Magan had fled, apparently to Kenya, while Ahmed’s suit against him was pending. Even if Magan had assets worth $15 million, Ahmed would not be able to enforce the American judgment in Kenya without a separate proceeding before a Kenyan court. Still, the Southern District’s decision marked the first time a member of the NSS had been held liable in court for violations committed under the Barre regime.
Ahmed became legal adviser to the president of Somalia in 2011, assisting the drafting of the new Somali Constitution and Human Rights Bill. He has also resumed teaching law at the City University of Mogadishu, and in October 2013, he received theInternational Bar Association Human Rights Award.

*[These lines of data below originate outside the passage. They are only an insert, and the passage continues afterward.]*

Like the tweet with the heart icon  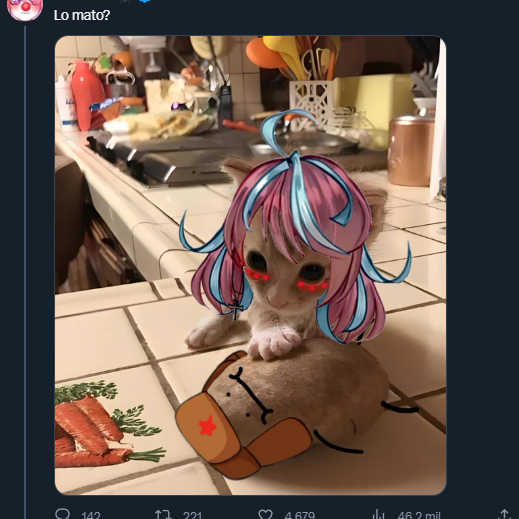point(266,514)
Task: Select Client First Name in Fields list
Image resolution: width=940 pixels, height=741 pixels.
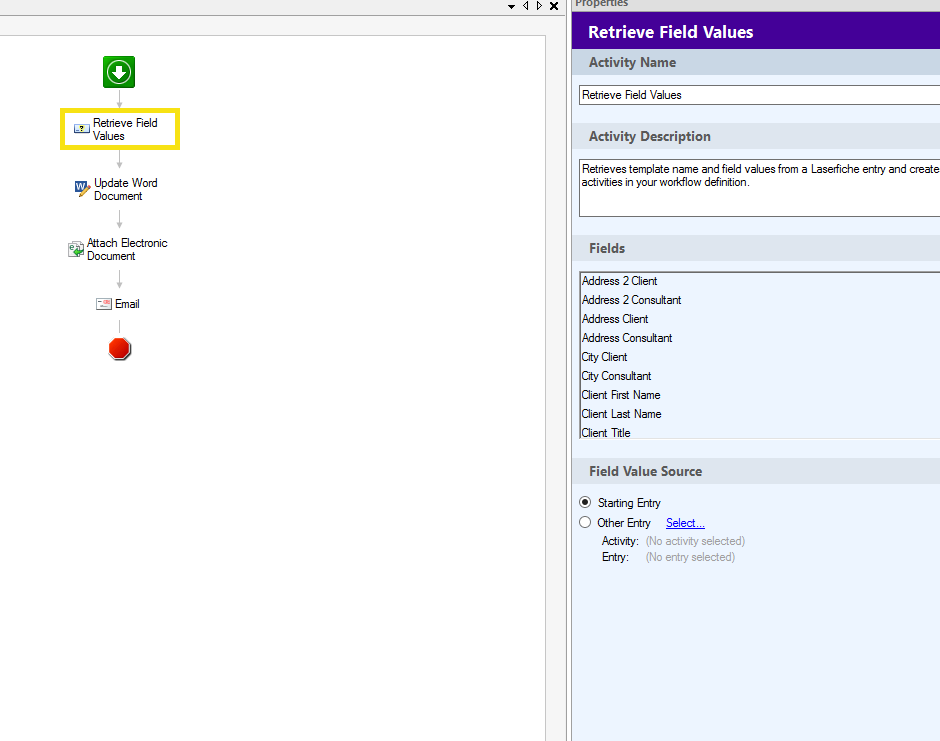Action: click(621, 395)
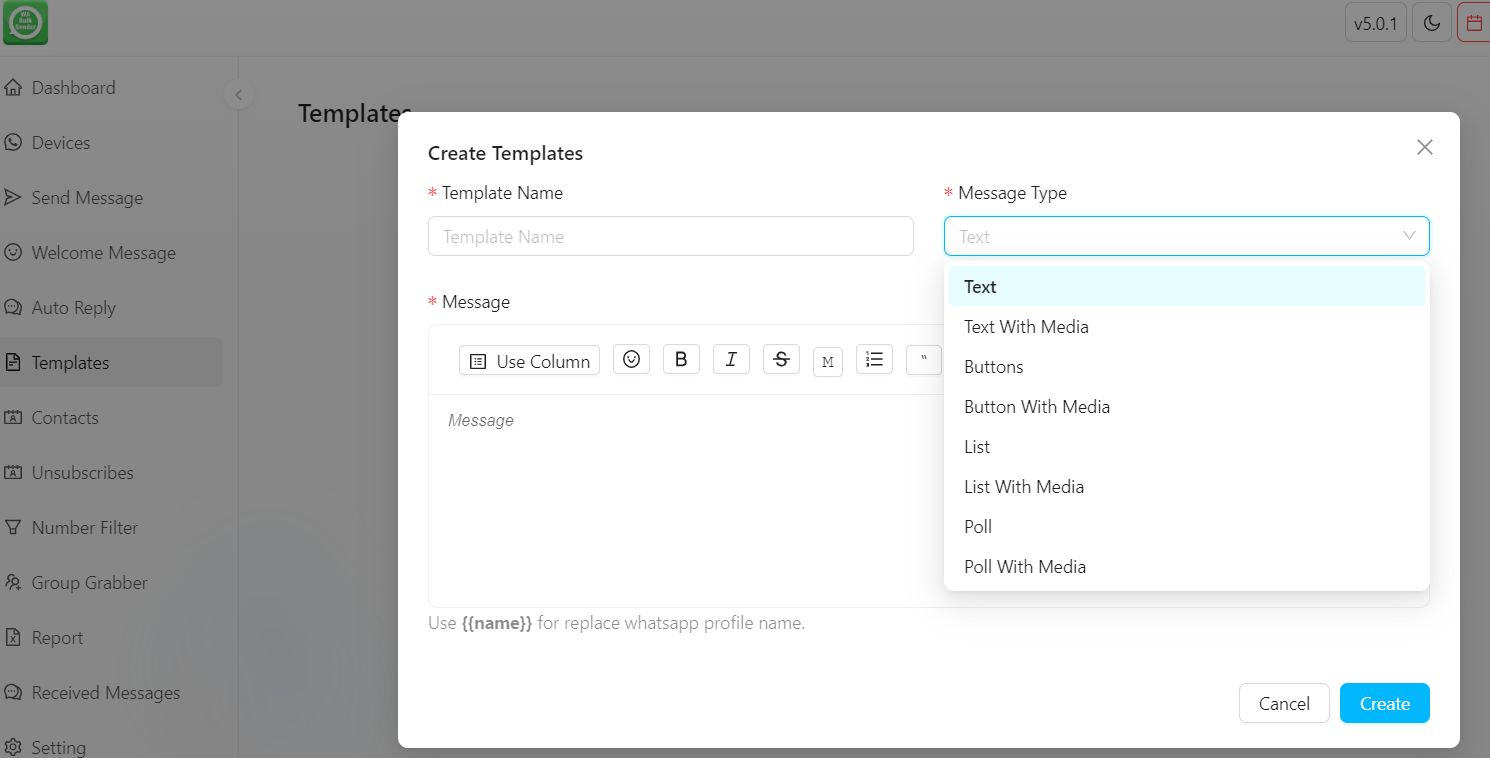Insert a blockquote with the quote icon
Image resolution: width=1490 pixels, height=758 pixels.
pyautogui.click(x=923, y=360)
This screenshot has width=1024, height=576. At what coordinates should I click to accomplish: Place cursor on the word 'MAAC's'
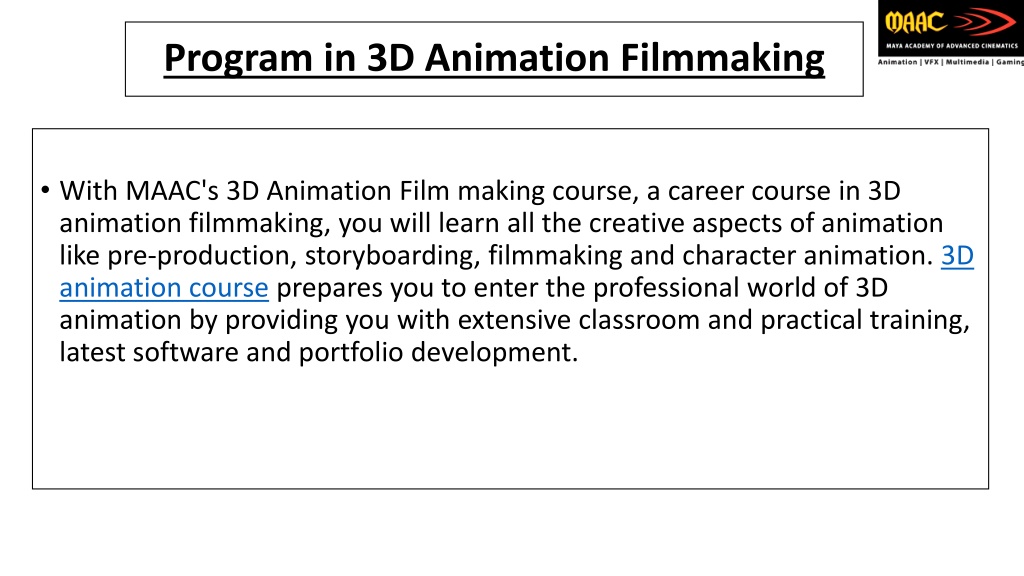[172, 191]
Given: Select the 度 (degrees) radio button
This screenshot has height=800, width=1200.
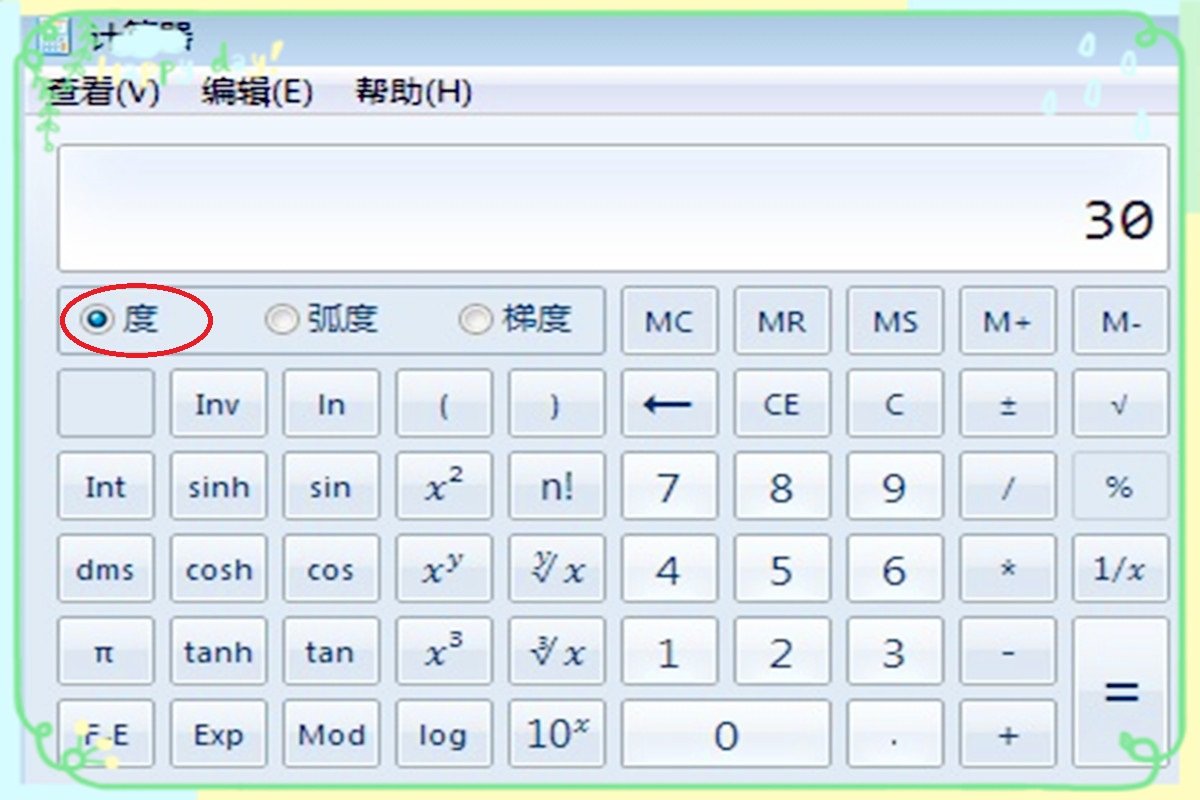Looking at the screenshot, I should pos(97,319).
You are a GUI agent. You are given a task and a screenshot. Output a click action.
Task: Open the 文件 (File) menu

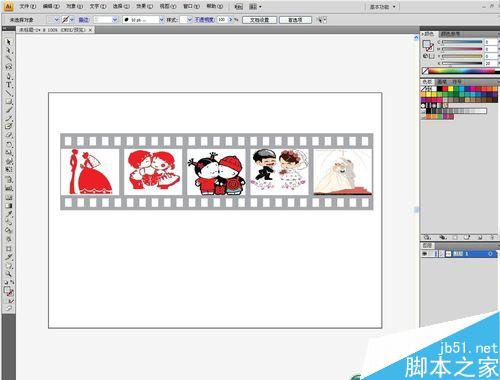click(x=28, y=6)
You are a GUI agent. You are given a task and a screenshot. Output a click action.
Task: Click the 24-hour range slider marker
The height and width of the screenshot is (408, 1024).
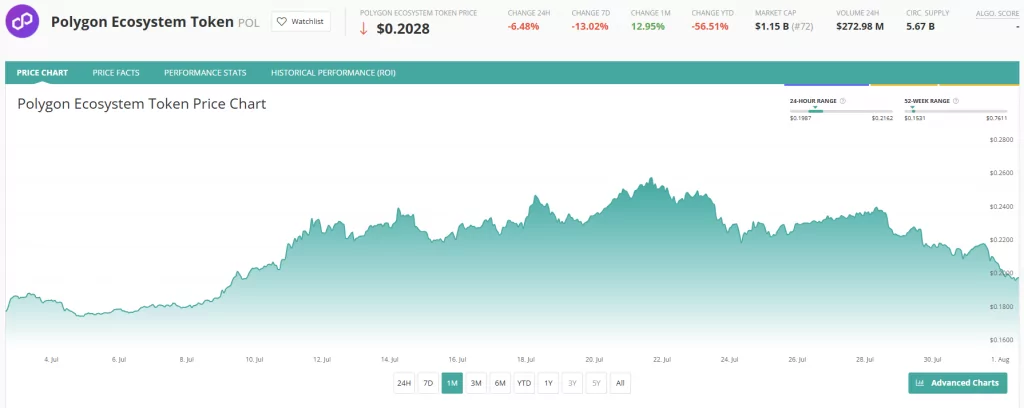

“The dictators and their thugs think that justice has geographical limitations, but justice is universal. . . . It belongs to all humanity,” Ahmed said when accepting the award in Boston. “[M]y victory before the Ohio Court is not just for me, but for all the silent victims of torture—alive or dead.”
Abducted as a Teenager
In the suit that will go to trial Monday, Farhan Warfaa alleges that he was abducted as a teenager in 1987 by Tukeh’s soldiers, who claimed he was responsible for the disappearance of an Army water tanker. Warfaa says he was taken to the Army’s regional headquarters, where he was confined, interrogated, and tortured for months, including by Tukeh himself.
Warfaa’s complaint alleges that his “arms and legs were bound, he was stripped naked, and he was beaten to the point of unconsciousness at least nine times.” One night in March 1988, while Tukeh allegedly was interrogating Warfaa in his office, the SNM attacked the Fifth Brigade. Warfaa says that Tukeh ordered his officers to capture or kill the SNM soldiers, then shot Warfaa five times at point-blank range and left him for dead. The officers ordered to bury Warfaa soon discovered that he was still alive, however, and allegedly ransomed him back to his family. It is possible that Tukeh did not know Warfaa had survived until the CJA lawsuit was filed.
At trial in Virginia next week, Warfaa will be seeking justice for the torture and attempted extrajudicial killing he alleges Tukeh commanded and committed. The precedent from Yousuf means that Tukeh cannot claim official acts immunity for the violations alleged by Warfaa. “Because [Warfaa’s] TVPA claims are premised on alleged acts that violate jus cogens norms,”—here, the international consensus against torture and extrajudicial killing—“the act of state doctrine is inapplicable,” wrote Judge Brinkema in her July 2014 opinion denying the defendant’s motion to dismiss Warfaa’s TVPA claims.
With Barre’s commanders having found refuge in the United States and Somalia’s government still struggling for stability, civil suits before American courts are these plaintiffs’ only legal recourse to pursue justice for the harm they suffered. For Bashe Yousuf, Aziz Deria, Buralle Mohamoud, Ahmed Gulaid, Abukar Hassan Ahmed, and Farhan Warfaa, federal judges half a world away are singularly able to acknowledge their suffering, endorse an authoritative record of the injuries they survived, and confirm the responsibility of their persecutors.
(As a member of Stanford Law’s International Human Rights and Conflict Resolution Clinic, the author was invited by CJA to conduct independent legal monitoring of the Warfaa v. Ali trial. The views expressed here are her own and not those of the Clinic, Stanford University, or CJA.)